Charcot-Marie-Tooth and Other Inherited Neuropathies

Basics

Description

  • Charcot-Marie-Tooth (CMT) and hereditary neuropathies are genetically heterogeneous disorders primarily affecting peripheral nerves in a length-dependent pattern with symmetrical motor greater than sensory manifestations in most cases.
  • Onset is typically in childhood, adolescence, or young adulthood.
  • Categorized by pathophysiology, inheritance pattern, and genotype; type 1 is characterized by a disruption in myelin formation, and type 2 is due to disruption of axonal integrity.
  • OMIM has 64 entries in its phenotypic series for CMT disease.
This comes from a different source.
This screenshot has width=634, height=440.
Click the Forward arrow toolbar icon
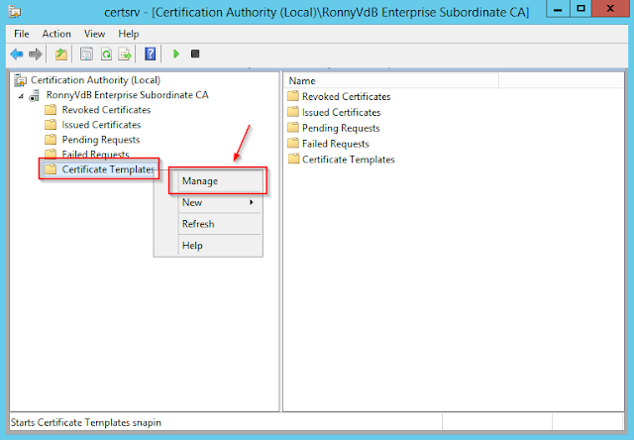coord(36,54)
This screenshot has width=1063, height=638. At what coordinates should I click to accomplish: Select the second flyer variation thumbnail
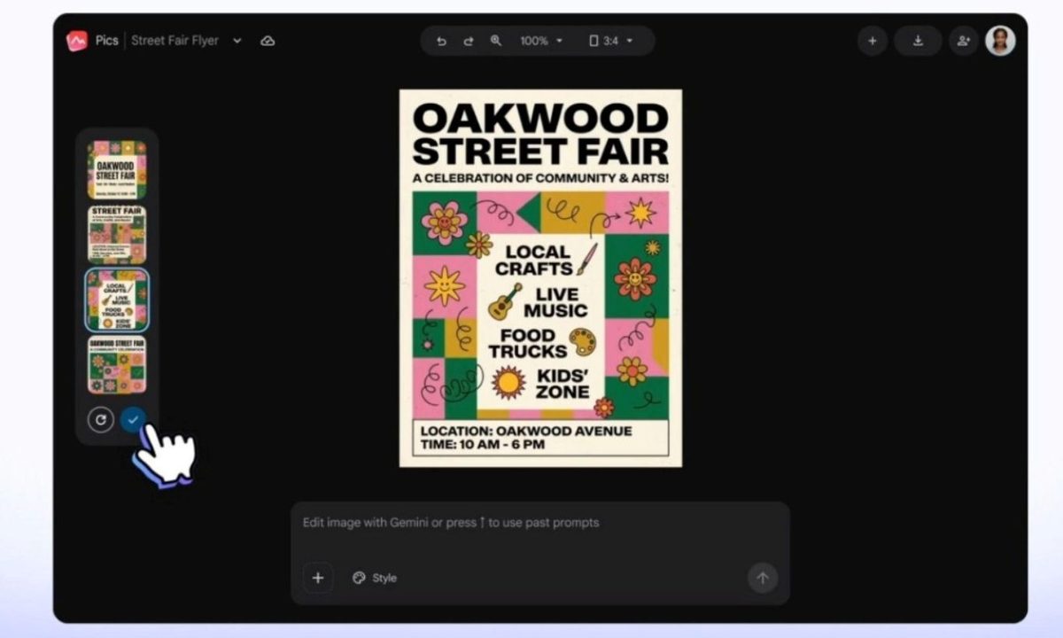pos(117,235)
Many experts believe that changes are needed in the classification of CMT (1).
  • Autosomal dominant
    • CMT1 subtypes A to F
    • CMT2 subtypes A to L
    • CMT3/Dejerine-Sottas disease (severe congenital)
  • X-linked dominant: CMTX
  • Autosomal recessive (rare): CMT4
  • Mitochondrial disorders with neuropathy
    • Neuropathy, ataxia, and retinitis pigmentosa (NARP)
    • Mitochondrial neurogastrointestinal encephalomyopathy (MNGIE)
  • Hereditary neuropathy with liability to pressure palsies (HNPP)
  • Axonal neuropathies
    • Giant axonal neuropathy (GAN)
    • Hereditary neuralgic amyotrophy (HNA with predilection for the brachial plexus)
  • Hereditary sensory and autonomic neuropathies (HSANs; rare): HSAN1; HSAN2 (Morvan disease); HSAN3 (familial dysautonomia); HSAN4 (anhidrotic sensory neuropathy)

Epidemiology

Prevalence
CMT: 1/2,500 to 1/3,300

  • CMT1: 70% of all CMT disorders, CMT1A is the most common making up 80% followed by type 1B, which accounts for 10%.
  • 20% of patients with undiagnosed polyneuropathy presenting to a neurologist have CMT1A.
  • CMTX is 10% of all CMT.
  • CMT2 is 30% of all CMT. CMT2A2 is the most common subtype (20%).
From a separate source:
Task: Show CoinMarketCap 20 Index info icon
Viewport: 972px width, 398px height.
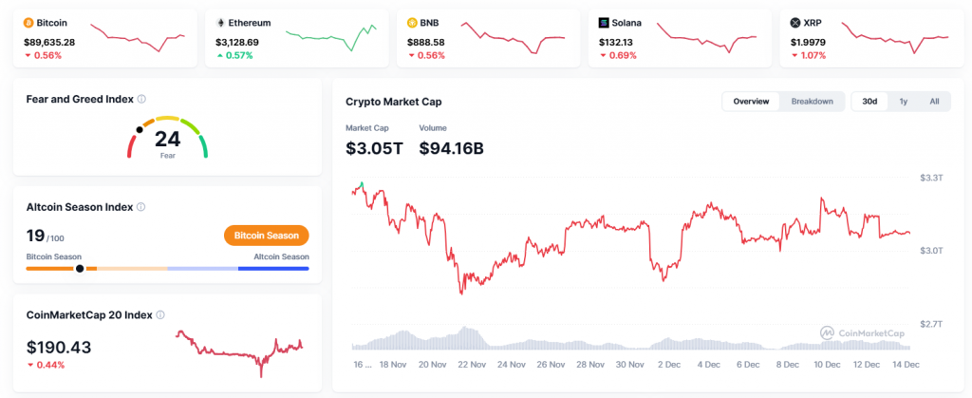Action: [x=160, y=315]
Etiology and Pathophysiology

  • CMT is a spectrum of disorders caused by ~1,000 different genetic mutations in >80 different genes (2).
  • Peripheral myelin protein 22 (PMP22) is responsible for the formation of compact myelin.
    • Duplication of the gene (increased PMP dosage) results in the CMT1A phenotype.
    • Deletion results in the HNPP phenotype.
  • Mitofusin 2 (MFN2) determines structure and morphology of mitochondria.
    • Mutation present in 20% of CMT2
  • Myelin protein zero (MPZ or P0) compacts myelin; mutations present as different phenotypes (CMT1B, DSD, CHN, and CMT2)
  • Gap junction protein, β-1 gene (GJB1, connexin 32)
    • Gap junction protein found in noncompact myelin forms a gap junction to facilitate the movement of metabolites and ions through myelin.
    • Mutation present in 90% of CMTX

Genetics

  • Vast majority are autosomal dominant inheritance.
  • X-linked dominant (codominant) is second most common inheritance pattern: females less severely affected than male family members
  • Autosomal recessive inheritance is rare and occurs typically in isolated populations with consanguinity. Mitochondrial or maternal inheritance is rare, usually associated with involvement of other organ systems.

Risk Factors

  • Positive family history of neuropathy
  • Foot and hand deformities (e.g., pes cavus, hammer toes, claw hand)
  • Frequent ankle sprain, tripping, gait difficulties, distal weakness, and sensory loss

General Prevention

Most inherited neuropathies are highly penetrant; treatment is supportive.

Commonly Associated Conditions

  • Foot deformities, heel-cord shortening, contractures, muscle wasting, osteoarthritis, scoliosis
  • Hearing loss
  • Optic atrophy (CMT2A, CMTX5), retinopathy
  • Vocal cord and phrenic nerve involvement (CMT2C)
  • Restrictive airway disease and sleep apnea with phrenic nerve involvement
  • Pain is frequent and may have strong impact. It may be neuropathic or biomechanical and is not well understood (3).